***** LISTED RECORDS
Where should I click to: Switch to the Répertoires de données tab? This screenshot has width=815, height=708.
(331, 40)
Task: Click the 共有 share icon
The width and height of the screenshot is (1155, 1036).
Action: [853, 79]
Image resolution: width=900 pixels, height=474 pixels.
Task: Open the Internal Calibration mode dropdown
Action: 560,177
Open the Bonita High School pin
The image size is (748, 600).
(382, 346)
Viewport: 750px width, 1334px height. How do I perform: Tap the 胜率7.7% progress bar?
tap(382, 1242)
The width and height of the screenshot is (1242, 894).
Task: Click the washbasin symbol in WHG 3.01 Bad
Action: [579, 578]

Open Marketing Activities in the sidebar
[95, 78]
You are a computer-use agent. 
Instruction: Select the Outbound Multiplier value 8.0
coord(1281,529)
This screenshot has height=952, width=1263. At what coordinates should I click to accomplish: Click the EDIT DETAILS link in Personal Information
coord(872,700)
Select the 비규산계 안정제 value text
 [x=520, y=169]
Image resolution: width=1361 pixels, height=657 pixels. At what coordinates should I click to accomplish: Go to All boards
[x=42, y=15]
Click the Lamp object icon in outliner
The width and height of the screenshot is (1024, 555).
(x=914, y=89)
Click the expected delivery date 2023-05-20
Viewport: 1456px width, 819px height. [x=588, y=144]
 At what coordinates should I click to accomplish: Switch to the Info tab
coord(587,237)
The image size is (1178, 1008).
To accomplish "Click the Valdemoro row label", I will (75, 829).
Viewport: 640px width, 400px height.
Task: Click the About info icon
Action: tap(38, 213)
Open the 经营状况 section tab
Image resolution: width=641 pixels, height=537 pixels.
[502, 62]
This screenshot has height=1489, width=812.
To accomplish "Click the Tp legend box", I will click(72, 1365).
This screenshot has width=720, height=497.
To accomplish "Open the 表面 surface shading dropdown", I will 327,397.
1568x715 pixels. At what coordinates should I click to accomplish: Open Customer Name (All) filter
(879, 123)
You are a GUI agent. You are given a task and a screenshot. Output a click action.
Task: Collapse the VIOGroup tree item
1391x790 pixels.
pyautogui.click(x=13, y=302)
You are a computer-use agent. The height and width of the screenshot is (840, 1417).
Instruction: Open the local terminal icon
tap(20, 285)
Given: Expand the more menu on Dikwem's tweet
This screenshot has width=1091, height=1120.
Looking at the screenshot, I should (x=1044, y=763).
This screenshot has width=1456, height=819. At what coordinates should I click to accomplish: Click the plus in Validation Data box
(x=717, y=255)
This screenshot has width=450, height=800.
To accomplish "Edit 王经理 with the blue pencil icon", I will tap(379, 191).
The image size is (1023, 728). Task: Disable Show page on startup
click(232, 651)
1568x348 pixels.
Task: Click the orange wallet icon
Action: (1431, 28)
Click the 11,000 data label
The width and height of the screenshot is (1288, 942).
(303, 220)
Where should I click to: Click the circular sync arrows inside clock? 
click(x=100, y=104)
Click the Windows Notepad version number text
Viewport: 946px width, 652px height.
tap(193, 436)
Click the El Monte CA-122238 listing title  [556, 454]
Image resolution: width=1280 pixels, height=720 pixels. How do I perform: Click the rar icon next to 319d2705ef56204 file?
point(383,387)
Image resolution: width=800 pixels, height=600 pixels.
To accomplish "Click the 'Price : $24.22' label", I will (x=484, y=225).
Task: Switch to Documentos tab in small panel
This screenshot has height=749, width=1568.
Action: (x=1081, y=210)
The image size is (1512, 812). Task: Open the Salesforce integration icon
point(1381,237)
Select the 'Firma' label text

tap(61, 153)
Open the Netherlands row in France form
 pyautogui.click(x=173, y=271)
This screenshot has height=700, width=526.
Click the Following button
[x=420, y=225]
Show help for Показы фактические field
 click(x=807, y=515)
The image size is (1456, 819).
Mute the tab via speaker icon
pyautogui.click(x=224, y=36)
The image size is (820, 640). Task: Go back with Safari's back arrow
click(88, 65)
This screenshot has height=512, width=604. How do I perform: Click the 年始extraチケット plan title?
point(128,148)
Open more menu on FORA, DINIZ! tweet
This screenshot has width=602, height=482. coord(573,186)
**********
Copy the material word for word, beginning at the line that contains "This screenshot has width=720, height=497." and stopping after the line that contains "will tap(379, 191).".

** TASK RESULT **
This screenshot has width=720, height=497.
To accomplish "Open the 表面 surface shading dropdown", I will 327,397.
1568x715 pixels. At what coordinates should I click to accomplish: Open Customer Name (All) filter
(879, 123)
You are a GUI agent. You are given a task and a screenshot. Output a click action.
Task: Collapse the VIOGroup tree item
1391x790 pixels.
pyautogui.click(x=13, y=302)
You are a computer-use agent. The height and width of the screenshot is (840, 1417).
Instruction: Open the local terminal icon
tap(20, 285)
Given: Expand the more menu on Dikwem's tweet
This screenshot has width=1091, height=1120.
Looking at the screenshot, I should (x=1044, y=763).
This screenshot has width=1456, height=819. At what coordinates should I click to accomplish: Click the plus in Validation Data box
(x=717, y=255)
This screenshot has width=450, height=800.
To accomplish "Edit 王经理 with the blue pencil icon", I will tap(379, 191).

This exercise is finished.